South Africa: South Gauteng High Court, Johannesburg

You are here:
SAFLII >>
Databases >>
South Africa: South Gauteng High Court, Johannesburg >>
2016 >>
[2016] ZAGPJHC 248
| Noteup
| LawCite
Buthelezi and Another v S (A105/2015) [2016] ZAGPJHC 248 (6 September 2016)
Download original files |
REPUBLIC OF SOUTH AFRICA
HIGH COURT OF SOUTH AFRICA
GAUTENG LOCAL DIVISION
CASE NO A105/2015
DATE: 6 SEPTEMBER 2016
In the matter between
BUTHELEZI, SIBUSISO.....................................................................................FIRST APPELLANT
KHUMALO, SENZO.......................................................................................SECOND APPELLANT
And
THE STATE....................................................................................................................RESPONDENT
J U D G M E N T
CORAM: MODIBA, J and MOOSA, AJ
MOOSA, AJ (MODIBA, J concurring):
[1] The appellants, Sibusiso Buthelezi and Senzo Khumalo were tried and convicted in the Regional Court sitting at Protea on a charge of robbery with aggravating circumstances as defined in Section 1 of Act 51 of 1977, read with the provisions of Section 51 and Schedule 2 of the Criminal Law Amendments Act 105 of 1997. For convenience, I refer to the appellants as the first and second appellants respectively.

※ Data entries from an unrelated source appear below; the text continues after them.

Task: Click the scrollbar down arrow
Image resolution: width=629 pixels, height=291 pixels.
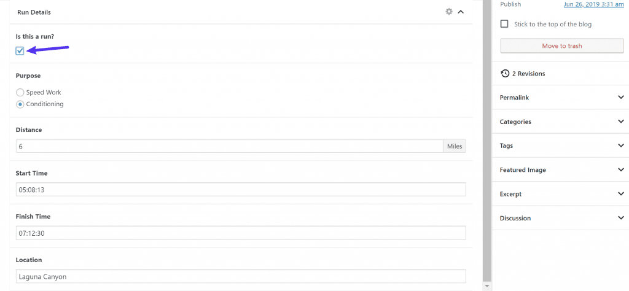Action: coord(487,286)
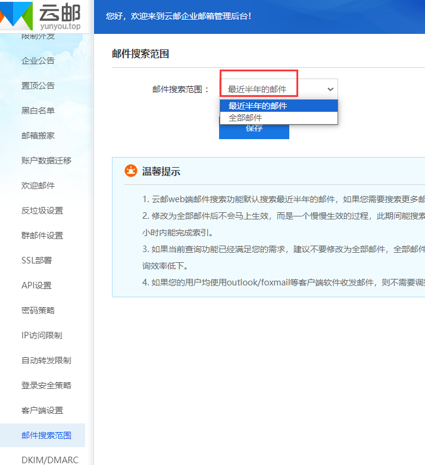
Task: Select the 欢迎邮件 menu item
Action: (x=38, y=186)
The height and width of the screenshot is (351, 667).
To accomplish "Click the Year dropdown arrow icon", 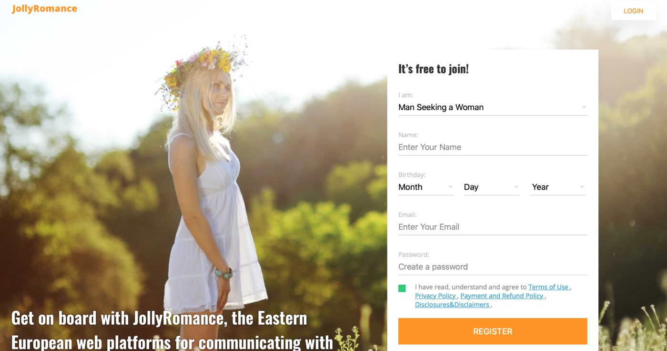I will click(x=582, y=187).
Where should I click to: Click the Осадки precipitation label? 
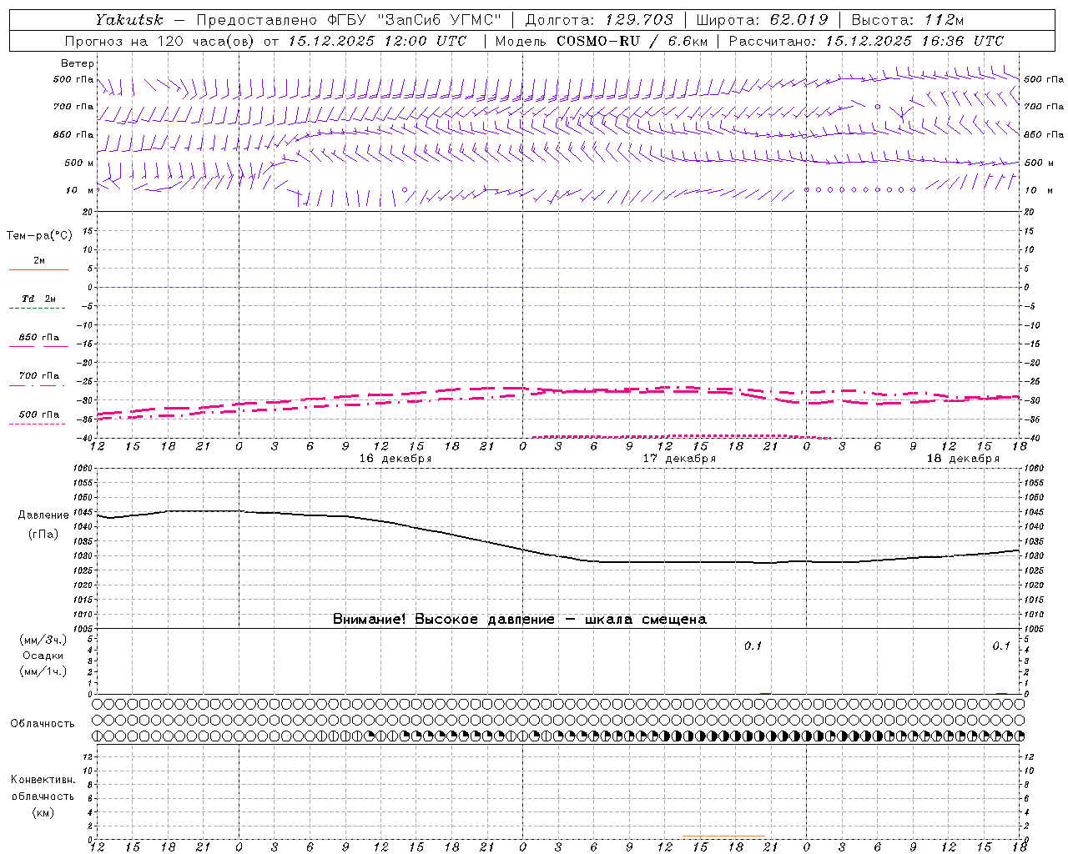(43, 656)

[2] The appellants pleaded not guilty to the charge. They were both legally represented during the trial. In his plea explanation, the first appellant denied any knowledge of the offence. The second appellant exercised his right to remain silent.
[3] On 7th December 2009 both the appellants were convicted as charged and subsequently sentenced to sixteen (16) years imprisonment. They successfully applied for leave to appeal against both their conviction and sentence. The appeal on conviction is premised on two grounds namely, whether the state proved its case beyond reasonable doubt and whether the court a quo erred by rejecting the appellants’ version as not reasonably possibly true.
[4] The issue to be determined on appeal is whether the court a quo erred by accepting the identification of the second appellant by Mr Chake Molepo “Molepo” who witnessed the hi-jacking incident given the contradiction in his evidence and considering that his evidence on what transpired at the scene of the hi-jack is that of a single witness. Furthermore, whether the court a quo erred by accepting the evidence of Mukonyama given that he too was a single witness in respect of the events that took place at the scene of arrest.
[5] When determining the above issues, I am guided by the following principles:
[5.1] Due to the fallibility of human observation, courts normally approach the evidence of identification with some caution.[1]
[5.2] The identifying witness must be honest. The reliability of his observation must be tested bearing in mind factors such as lighting, visibility, eyesight, the proximity of the witness, his opportunity for observation both as to time and situation, the extent of his prior knowledge of the accused, the mobility of the scene, corroboration, suggestibility, the accused’s face, voice, build, gait and dress as well as the evidence by or on behalf of the accused. These factors must be weighed one against the other, in light of the totality of the evidence and the probabilities.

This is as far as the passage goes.